Nehammer: "Der Terror der Hamas muss enden"

Österreich wird von Bundeskanzler Karl Nehammer (ÖVP) vertreten, der am Mittwoch gemeinsam mit dem tschechischen Ministerpräsidenten Petr Fiala nach Israel fliegt. "Der Terror der Hamas muss enden und dafür braucht es einen Schulterschluss aller Kräfte, um einen möglichen Flächenbrand zu verhindern", sagte Nehammer. "Dafür werden wir alle unseren Beitrag leisten."

Österreich und Tschechien zählen zu jenen Ländern in der EU, die den derzeitigen Gegenschlag der israelischen Armee grundsätzlich als legitime Selbstverteidigung ansehen. Auf der anderen Seite gibt es Länder wie Spanien, Irland und Belgien, die Israels Vorgehen im Gazastreifen kritisch sehen und angesichts der vielen zivilen Opfer eine humanitäre Waffenruhe fordern.

Eine "humanitäre Feuerpause" sorgt für Unstimmigkeiten in der EU

"Der Europäische Rat unterstützt den Ruf von UNO-Generalsekretär Antonio Guterres nach einer humanitären Pause, um Hilfsgüter sicher liefern zu können, und dass diese Hilfe die Bedürftigen erreicht", heißt es in einem an die Medien geleakten Entwurf der Gipfelschlussfolgerungen. Der Zugang zu Wasser, Nahrungsmitteln, medizinischer Versorgung, Treibstoff und Unterkunft müsse erleichtert werden. Die EU fordert zudem die bedingungslose Freilassung aller Geiseln.

Die geforderte "humanitäre Feuerpause" sorgte bereits beim Rat der EU-Außenministerinnen und -minister am Montag in Luxemburg für Unstimmigkeiten.
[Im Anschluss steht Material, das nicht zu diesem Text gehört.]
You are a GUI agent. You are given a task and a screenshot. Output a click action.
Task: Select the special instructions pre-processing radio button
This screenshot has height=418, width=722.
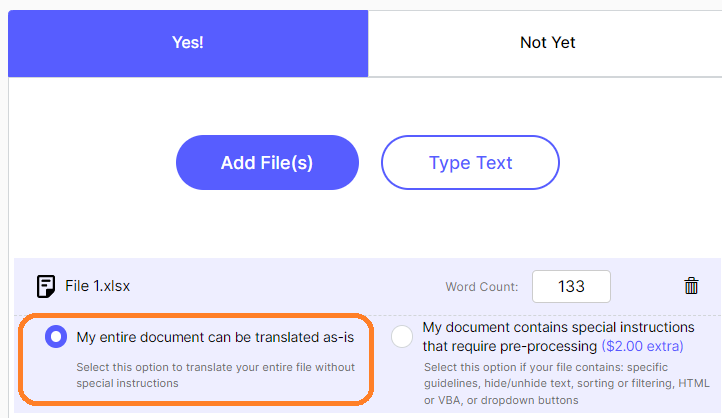pos(402,337)
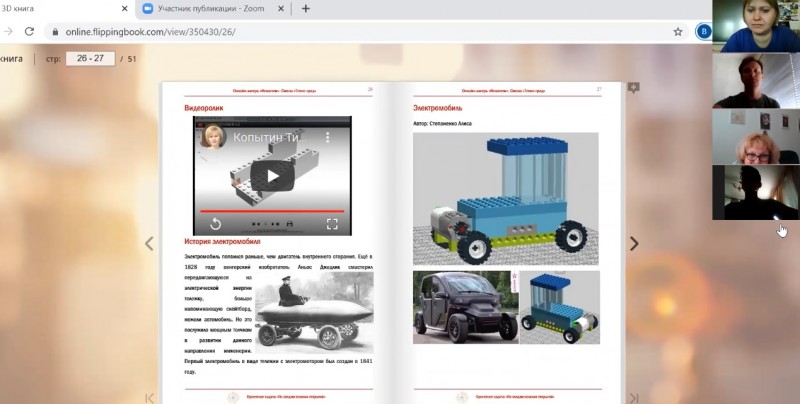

Während EU-Außenbeauftragter Josep Borrell klar für eine Feuerpause warb, wollte sich der österreichische Außenminister Alexander Schallenberg (ÖVP) dem nicht direkt anschließen. Man müsse sich in die Lage Israels hineinversetzen, betonte er. Auch die deutsche Außenministerin Annalena Baerbock (Grüne) sprach sich nicht für eine humanitäre Waffenruhe aus. Man könne die humanitäre Katastrophe im Gazastreifen nicht eindämmen, solange der Terrorismus der Hamas weitergehe.

Nicht vergessen werden soll auch die Ukraine. Der ukrainische Präsident Wolodymyr Selenskyj wird zu dem Gipfel zugeschaltet sein.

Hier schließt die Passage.